参考答案：

PCR技术是美国Cetus公司人类遗传研究室的科学家K. B. Mtdlis于1983年发明的一种在体外快速扩增特定基因或DNA序列的方法，故又称为基因的体外扩增法。它可以在试管中建立反应，经数小时之后，就能将极微量的目的基因或某一特定的DNA片段扩增数十万倍，乃至千百万倍，而无需通过繁琐费时的基因克隆程序，便可获得足够数量的精确的DNA拷贝，所以有人亦称之为无细胞分子克隆法。

PCR技术快速敏感，简单易行，其原理并不复杂，与细胞内发生的DNA复制过程十分类似。首先是双链DNA分子在临近沸点的温度下加热时便会分离成两条单链的DNA分子，然后DNA聚合酶以单链DNA为模板并利用反应混合物中的四种脱氧核苷三磷酸(dNTP)合成新生的DNA互补链。

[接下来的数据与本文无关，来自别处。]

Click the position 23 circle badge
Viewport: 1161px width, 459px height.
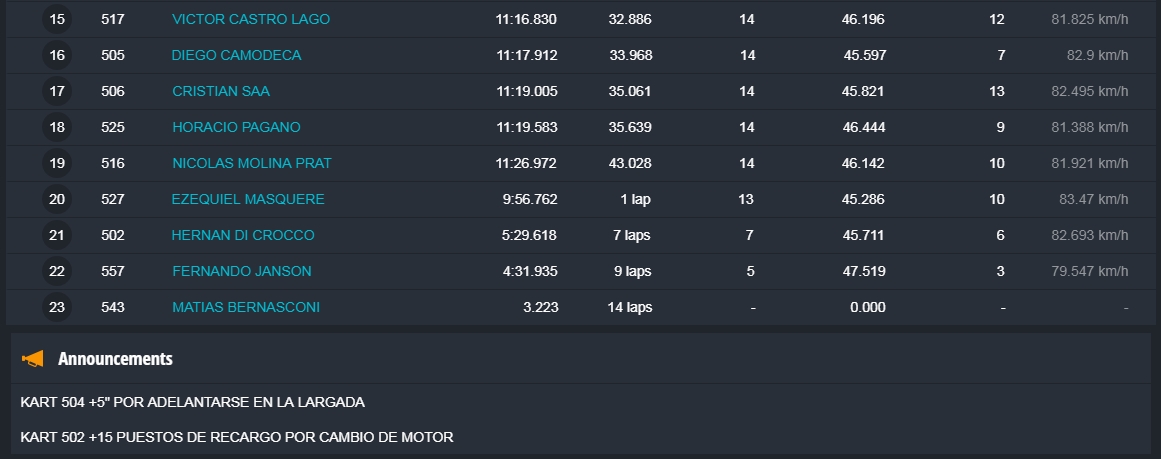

此外，DNA聚合酶同样需要有一小段双链DNA来启动(“引导”)新链的合成。因此，新合成的DNA链的起点，事实上是由加入在反应混合物中的一对寡核苷酸引物在模板DNA链两端的退火位点决定的。这是PCR的第一个特点，即它能够指导特定DNA序列的合成。

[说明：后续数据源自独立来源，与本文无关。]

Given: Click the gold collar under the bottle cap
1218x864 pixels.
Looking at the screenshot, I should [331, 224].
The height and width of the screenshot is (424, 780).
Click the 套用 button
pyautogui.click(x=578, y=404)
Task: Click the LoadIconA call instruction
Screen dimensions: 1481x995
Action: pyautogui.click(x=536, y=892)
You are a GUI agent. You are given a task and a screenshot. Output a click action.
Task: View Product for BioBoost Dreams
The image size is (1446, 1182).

在为每一条链均提供一段寡核苷酸引物的情况下，两条单链DNA都可作为合成新生互补链的模板。由于在PCR反应中所选用的一对引物，是按照与扩增区段两端序列彼此互补的原则设计的，因此每一条新生链的合成都是从引物的退火结合位点开始，并沿着相反链延伸。这样，在每一条新合成的DNA链上都具有新的引物结合位点。然后反应混合物经再次加热使新、旧两条链分开，并加入下轮的反应循环，即引物杂交、DNA合成和链的分离。PCR反应的最后结果是，经几次循环之后，反应混合物中所含有的双链DNA分子数，即两条引物结合位点之间的DNA区段的拷贝数，理论上的最高值应是2ⁿ。这就是PCR技术的第二个特点，即使特定的DNA区段得到了迅速大量的扩增。